Initially McDonald worked in a variety of departments at Random House: subsidiary rights, then as assistant to various editors, before Jason Epstein, then the legendary head of Random House and Vintage Books, hired him to work at Vintage. “My instructions from Jason were, ‘Go out and find books that matter to you and that will matter to everybody else,’ ” McDonald said. The first book he acquired, Flash of the Spirit: African and Afro-American Art and Philosophy by Robert Farris Thompson (1983), is still in print and has become a landmark scholarly work on African-American aesthetics. Another Vintage title still in print is Soyinka’s 1983 memoir, Ake’: The Years of Childhood. “That allowed me to go to the Nobel ceremony for the first time,” McDonald recalled. “It’s the greatest book party in the world.”

Today, McDonald acquires and publishes eight to 10 books per year across the Knopf, Vintage, and Pantheon imprints, books from “distinguished authors who want to have that iconic dog on the spine,” he said. More significantly, he is one of a mere handful of African-American senior publishing executives.

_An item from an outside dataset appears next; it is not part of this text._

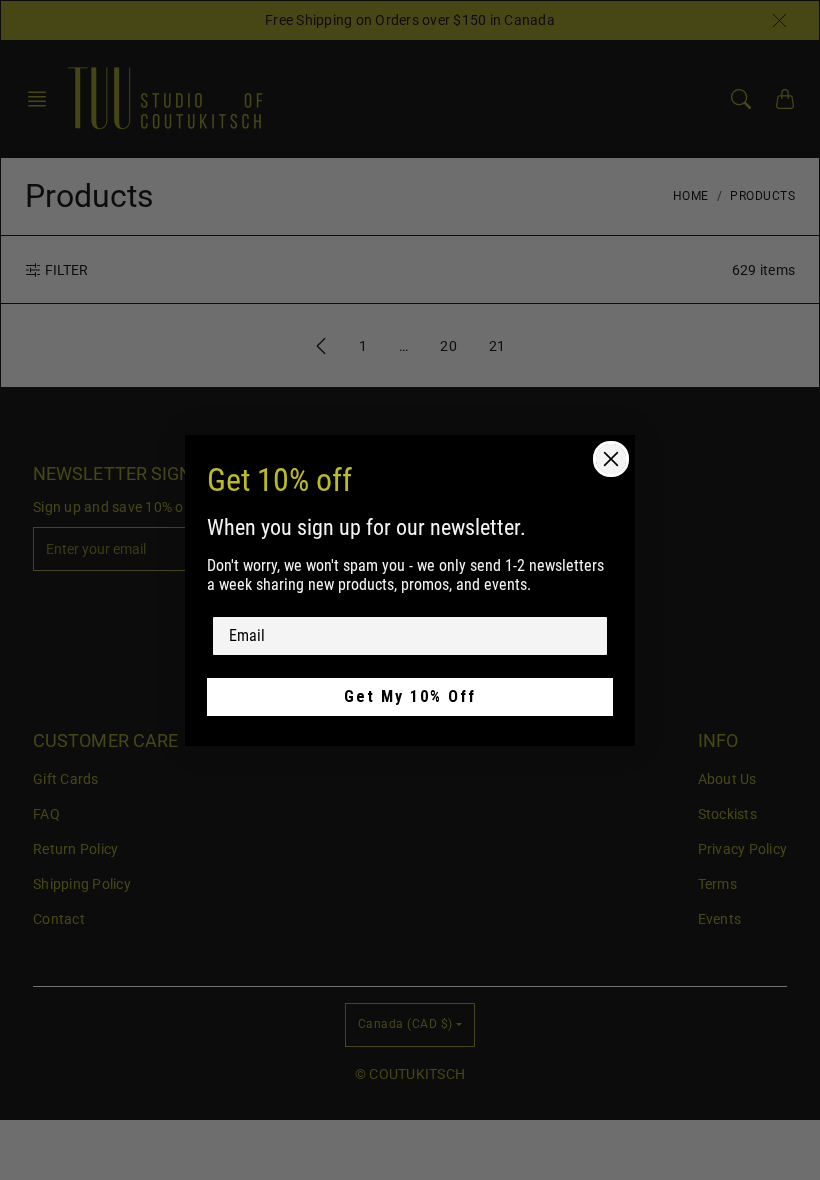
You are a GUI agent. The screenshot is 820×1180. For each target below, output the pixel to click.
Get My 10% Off (410, 696)
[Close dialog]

“The issue right now is not so much diversity as it is power and people of color,” McDonald said. “Publishers frequently use the term diversity to deflect this awkward issue—as in, ‘Well, diversity is not just about race but about gender, economic class, religion, every category under the sun,’ rendering the term virtually meaningless. Publishers need to face the apartheid-style power structure of the industry, the fact that its key decision makers stubbornly remain of the same stripe, comprising a kind of cultural hegemony. Publishers need to ask themselves why it has been so much easier to imagine a person of color as POTUS than it is to imagine a person of color leading one of the Big Five companies anytime soon.”

McDonald added: “I’m not entirely sure that any of this will resonate where it should: with the powers that be—many of whom, I believe, are well-intentioned. So HR departments can continue to champion harmless proposals—implicit-bias seminars, awareness of microaggressions, insistence on so-called safe spaces to call grievances out—and talk until we’re all blue in the face about inclusiveness, but more often than not these initiatives, practiced mostly by junior staff, are unwittingly informed by hypocrisy, condescension, and, even, contempt. Change in the industry will not come from these efforts, but from corporate commitment at the highest level to broadcasting and dealing forthrightly with the enduring cultural shortcomings of the industry without fearing litigation. And I’m not feeling it.”

Age: 63

Current title: V-p, executive editor, Pantheon Books

Higher education: Yale College, B.A. in English; Yale Graduate School fellowship, comparative literature; Columbia Business School, executive M.B.A.